My Dad has his own construction company. He’s always been a handy guy. Woodworker, plumbing, electrical, he was a master of all trades.
We had been living in a small ranch-style home in NJ (affectionately called “the green house” because it was…… well, the color green). When the business started taking off my Dad purchased 2 acres of land 1/4 mile down the street from our “green house” to build a new house.
This house (we called it, guess what? the “blue” house) was my favorite house as a child. My Dad built the house over the course of a year, by hand, with a few friends. It was a two-story colonial, and big in size by 70’s standards. It was nestled in the woods with a long driveway from the street.
I have so many memories from that house. My Dad built my brother and I the BEST tree house in the backyard…. although it wasn’t in a tree. He built it with 4 telephone poles (one in each corner) with a big deck. It had two levels. My Mom would pack lunch for my brother and I and we would sit in our tree house and eat. And, occasionally, leap off the second floor and require a trip to the hospital. The neighborhood kids were envious.
We had a pool with (you guessed it, a giant sun deck.. because my Dad never did anything in a small proportion). We loved that pool. I still remember dancing around in the pool singing Beach Boys music (“Surfin’ Safari”) and splashing with wild abandon.
I remember celebrating the “centennial” year (1976) in that house. I was eight years old at the time, and I remember being a girl scout. My Mom was the “cookie” mother, and that year we had cases and cases of girl scout cookies that took up the entire living room. I think that’s where my love of Thin Mints started. lol.
Back then, thunder storms used to scare the heck out of me. I remember, vividly, watching the Donny and Marie (Osmond) show during a really bad storm and praying the thunder would stop before the show ended. My bedtime was 9pm, and there was no way I was going upstairs until the storm ended. Let me tell you how good my memory was… Tony Orlando and Dawn sang “Tie a Yellow Ribbon” as a guest on that episode.
Our driveway was lined with forsythia bushes that were this vibrant yellow in the Spring. I used to count my steps down the driveway from the door to the mailbox. There were lilac trees as well, and to this day when I smell lilac it reminds me of my “blue” house.
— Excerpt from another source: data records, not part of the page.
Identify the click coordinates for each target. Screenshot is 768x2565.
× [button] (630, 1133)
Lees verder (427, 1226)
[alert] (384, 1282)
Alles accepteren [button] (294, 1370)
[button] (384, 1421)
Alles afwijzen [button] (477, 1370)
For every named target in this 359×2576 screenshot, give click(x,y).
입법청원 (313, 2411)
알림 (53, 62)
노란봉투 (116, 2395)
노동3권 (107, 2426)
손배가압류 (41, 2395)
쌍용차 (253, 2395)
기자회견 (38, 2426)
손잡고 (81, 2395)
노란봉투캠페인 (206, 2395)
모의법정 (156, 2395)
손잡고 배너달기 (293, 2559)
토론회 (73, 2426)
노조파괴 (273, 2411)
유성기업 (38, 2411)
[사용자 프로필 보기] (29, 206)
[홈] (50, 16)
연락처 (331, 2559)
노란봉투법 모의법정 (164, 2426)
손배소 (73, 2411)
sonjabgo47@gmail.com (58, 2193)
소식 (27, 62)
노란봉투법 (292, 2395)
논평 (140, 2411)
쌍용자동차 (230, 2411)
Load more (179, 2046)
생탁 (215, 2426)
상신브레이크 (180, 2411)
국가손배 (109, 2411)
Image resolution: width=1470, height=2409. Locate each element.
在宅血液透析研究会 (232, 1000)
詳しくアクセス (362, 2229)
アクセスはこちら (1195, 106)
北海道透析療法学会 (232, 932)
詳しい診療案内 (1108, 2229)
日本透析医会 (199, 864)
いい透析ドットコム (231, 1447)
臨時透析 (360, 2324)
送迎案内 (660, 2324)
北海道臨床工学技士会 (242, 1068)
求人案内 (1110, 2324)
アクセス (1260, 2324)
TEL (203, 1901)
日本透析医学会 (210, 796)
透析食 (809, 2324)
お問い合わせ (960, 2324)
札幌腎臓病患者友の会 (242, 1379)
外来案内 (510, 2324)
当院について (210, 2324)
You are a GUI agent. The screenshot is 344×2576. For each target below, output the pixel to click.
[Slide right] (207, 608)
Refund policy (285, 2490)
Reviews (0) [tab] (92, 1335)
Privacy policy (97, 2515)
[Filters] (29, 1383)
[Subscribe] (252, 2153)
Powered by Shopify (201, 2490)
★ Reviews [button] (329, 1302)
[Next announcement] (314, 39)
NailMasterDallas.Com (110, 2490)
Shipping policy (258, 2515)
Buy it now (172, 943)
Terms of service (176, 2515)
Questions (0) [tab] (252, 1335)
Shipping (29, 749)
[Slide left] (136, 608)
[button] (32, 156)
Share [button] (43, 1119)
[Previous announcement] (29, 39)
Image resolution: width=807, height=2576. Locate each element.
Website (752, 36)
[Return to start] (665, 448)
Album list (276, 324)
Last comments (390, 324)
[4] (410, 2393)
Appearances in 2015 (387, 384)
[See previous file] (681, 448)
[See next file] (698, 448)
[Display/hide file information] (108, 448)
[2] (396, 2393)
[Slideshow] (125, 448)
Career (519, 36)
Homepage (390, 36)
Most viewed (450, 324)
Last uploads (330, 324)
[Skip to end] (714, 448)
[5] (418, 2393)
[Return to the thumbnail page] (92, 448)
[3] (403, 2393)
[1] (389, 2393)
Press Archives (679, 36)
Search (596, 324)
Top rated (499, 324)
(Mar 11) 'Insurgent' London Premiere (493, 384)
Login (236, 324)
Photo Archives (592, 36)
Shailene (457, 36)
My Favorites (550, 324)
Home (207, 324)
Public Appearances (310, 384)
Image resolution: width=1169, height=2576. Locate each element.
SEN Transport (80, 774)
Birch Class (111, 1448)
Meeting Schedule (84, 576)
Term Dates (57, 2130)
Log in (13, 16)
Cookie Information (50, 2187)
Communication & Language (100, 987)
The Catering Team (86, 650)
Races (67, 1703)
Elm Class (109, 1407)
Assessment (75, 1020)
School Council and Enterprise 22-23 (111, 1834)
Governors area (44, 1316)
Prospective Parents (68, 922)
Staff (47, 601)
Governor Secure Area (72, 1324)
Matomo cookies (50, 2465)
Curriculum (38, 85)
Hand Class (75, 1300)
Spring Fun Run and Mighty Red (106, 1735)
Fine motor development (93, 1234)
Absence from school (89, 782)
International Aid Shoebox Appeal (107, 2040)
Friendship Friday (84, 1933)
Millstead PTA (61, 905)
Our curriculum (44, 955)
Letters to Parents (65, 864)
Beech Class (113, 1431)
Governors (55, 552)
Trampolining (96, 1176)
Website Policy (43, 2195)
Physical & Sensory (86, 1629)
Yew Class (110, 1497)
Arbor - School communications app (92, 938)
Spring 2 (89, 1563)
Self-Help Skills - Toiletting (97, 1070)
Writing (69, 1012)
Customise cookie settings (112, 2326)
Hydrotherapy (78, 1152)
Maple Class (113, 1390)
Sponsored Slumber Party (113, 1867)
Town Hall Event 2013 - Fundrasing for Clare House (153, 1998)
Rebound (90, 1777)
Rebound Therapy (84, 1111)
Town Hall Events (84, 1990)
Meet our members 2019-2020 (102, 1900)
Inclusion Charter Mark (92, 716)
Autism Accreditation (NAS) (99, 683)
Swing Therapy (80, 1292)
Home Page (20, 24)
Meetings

6 years after we moved into the “blue” house, my Dad bought another piece of land around the corner (8 acres, this time.. so he could have his business on the same property) and he built his and my Mom’s “dream house”, the house they still live in today.
Oddly, although most of my childhood was spent in that house, I still like the “blue” one best. Today, my husband and I live about 3 miles away from my favorite house. We pass it each time we visit my in-laws. It’s not blue anymore, and the years have worn away the perfection my Dad accomplished in 1975, but I still think of the many memories we made there.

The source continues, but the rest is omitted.